Humor 30/11/12

301112

301112

Look Like Mom

A two-and-a-half-year-old walked into the bathroom while her mother was putting on make-up.

“I’m going to look just like you, Mommy!” she announced.

“Maybe, when you grow up,” her mother told her.

“No Mommy, tomorrow. I just put on that ‘Oil of Old Lady’ you always use.”

Dead Bunny

A man was blissfully driving along the highway, when he saw a Bunny hopping across the middle of the road. He swerved to avoid hitting the Bunny, but unfortunately the rabbit jumped in front of his car and was hit.

The driver, being a sensitive man as well as an animal lover, pulled over to the side of the road, and got out to see what had become of the Bunny carrying the basket.
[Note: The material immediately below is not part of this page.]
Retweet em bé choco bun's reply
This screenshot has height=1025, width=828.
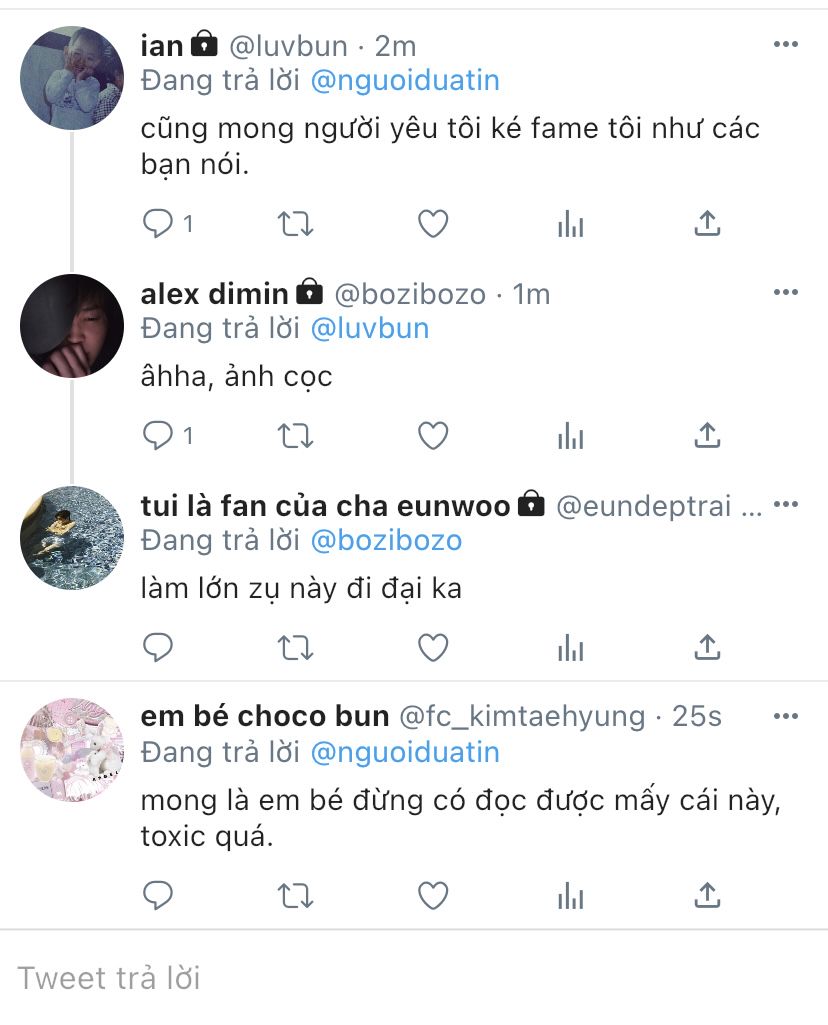(x=295, y=896)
Much to his dismay, the colorful Bunny was dead.

The driver felt guilty and began to cry.

A woman driving down the same highway saw the man crying on the side of the road and pulled over.

She stepped out of her car and asked the man what was wrong.

“I feel terrible,” he explained, “I accidentally hit the Bunny and killed it. What should I do? “

The woman told the man not to worry. She knew exactly what to do.

She went to her car trunk, and pulled out a spray can. She walked over to the limp, dead Bunny, and sprayed the entire contents of the can onto the little furry animal.

Miraculously the Bunny came to back life, jumped up, waved its paw at the two humans and hopped on down the road.

Fifty meters away the Bunny stopped, turned around, waved and hopped on down the road. Then in another 50m, he turned, waved hopped and did it again in another 50m!

The man was astonished. He couldn’t figure out what could possibly be in that woman’s spray can.

He said to the woman, “What is in your spray can? What was it that you sprayed on the Bunny?”

The woman turned the can around so that the man could read the label.

It said: “Hair spray. Restores life to dead hair. Adds permanent wave.”

Motivation

The head of a small industrial company posted DO IT NOW signs all around his office and plant in hopes of getting better results from his workers.

Some weeks later, when asked why he was removing the slogans, he said, “It worked too well: the bookkeeper skipped with R200,000; the senior clerk eloped with the best secretary I’ve ever had; three salesmen asked for raises; and the workers in the factory joined the union and are out on strike.”